Abstract: Hypoglossal (XII) motoneurons innervate tongue muscles and are vital for maintaining upper-airway patency during inspiration. Depression of XII nerve activity by opioid analgesics is a significant clinical problem, but underlying mechanisms are poorly understood. Currently there are no suitable pharmacological approaches to counter opiate-induced suppression of XII nerve activity while maintaining analgesia. Ampakines accentuate α-amino-3-hydroxyl-5-methyl-4-isoxazole-propionate (AMPA) receptor responses. The AMPA family of glutamate receptors mediate excitatory transmission to XII motoneurons. Therefore the objectives were to determine whether the depressant actions of μ-opioid receptor activation on inspiratory activity includes a direct inhibitory action at the inspiratory premotoneuron to XII motoneuron synapse, and to identify underlying mechanism(s). We then examined whether ampakines counteract opioid-induced depression of XII motoneuron activity.

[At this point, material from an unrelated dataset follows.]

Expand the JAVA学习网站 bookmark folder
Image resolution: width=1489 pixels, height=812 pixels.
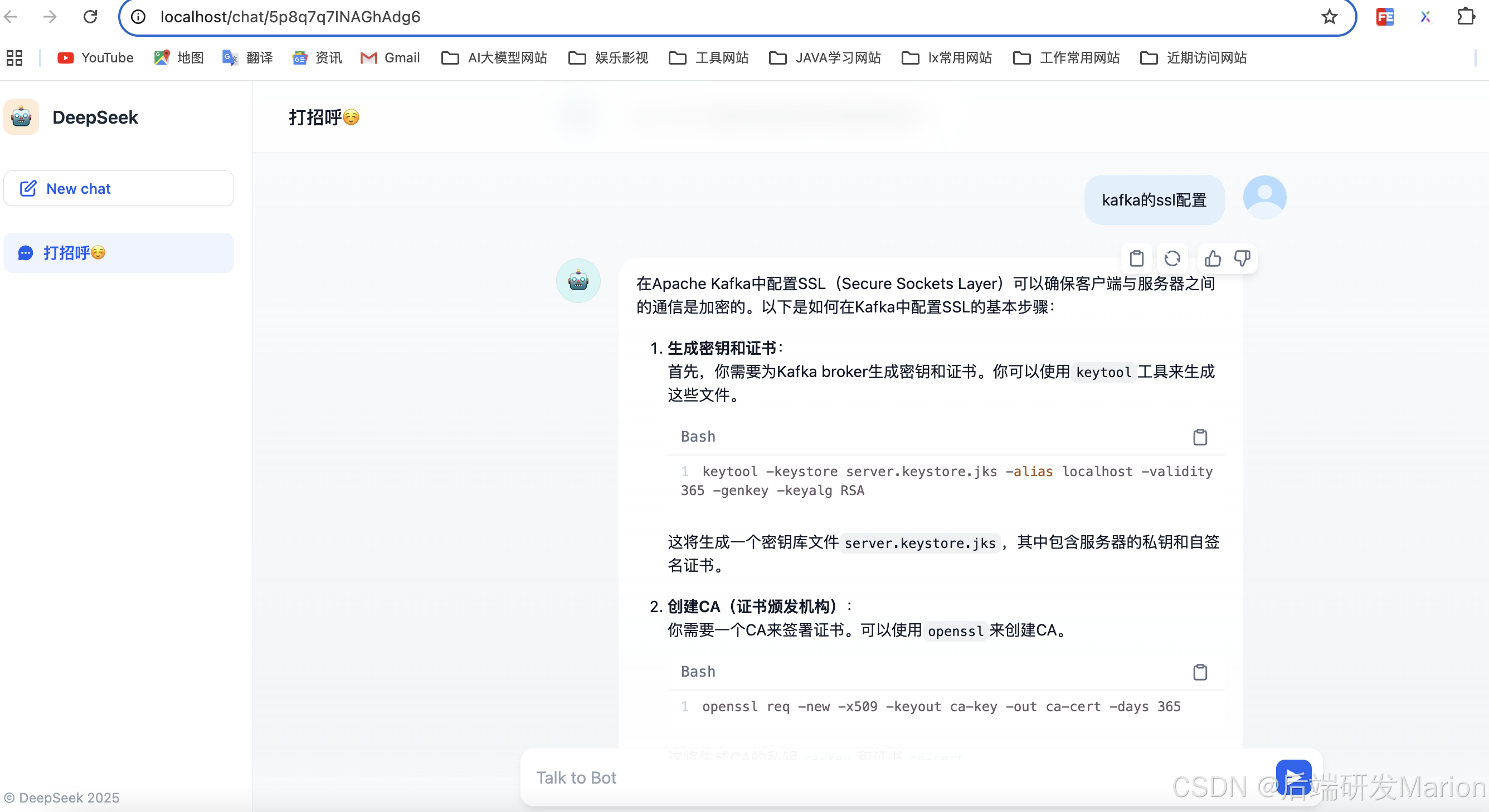825,58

Partial Text: Respiratory depression induced by opioid analgesics is a significant clinical problem [1]. This includes opiate-induced depression of hypoglossal motoneuron (XII MN) output, which activates the genioglossal muscle of the tongue and helps maintain an open airspace for effective breathing [2], [3]. Children and adults with obstructive sleep apnea (OSA) are particularly prone to opioid-induced apnea [4], [5], [6], [7], [8]. The mechanisms underlying opioid-induced suppression of XII nerve activity [9] are not well understood. Further, the current therapy to overcome the respiratory depression of administering μ-opiate receptor antagonists, such as naloxone, has the distinctly undesirable effect of removing analgesia. However, recent work [10], [11] has demonstrated that positive modulators of the AMPA sub-type of glutamate receptor, AMPAKINES, alleviate the opiate-induced depression of central respiratory rhythmogenesis [9], which is hypothesized to emanate from the preBötzinger complex (preBötC), without affecting analgesia. These data have led us to first assess whether an opiate-mediated inhibition of XII MNs contributes to the opiate-induced depression of breathing, and second, to examine the utility of AMPAKINES in reversing the opiate-mediated inhibition of XII inspiratory motor output. AMPAKINES are a family of compounds that modulate the actions of the excitatory neurotransmitter glutamate at AMPA receptors by altering channel kinetics [12], [13]. AMPA-receptor mediated currents are important for transmitting inspiratory drive to XII MNs [14], [15]. Thus, we hypothesized that increasing the charge transfer of inspiratory drive currents with AMPAKINES would counter μ-opiate receptor-mediated suppression of XII MN excitability. In this study we used medullary slice preparations from neonatal rats that produce inspiratory-related output in vitro to: i) determine the action of μ-opioid receptor activation on XII MN inspiratory activity; ii) determine the mechanism and sites of actions of μ-opioids within the XII motor nucleus, and iii) test the hypothesis that AMPAKINES counter opioid-induced depression of XII MN activity.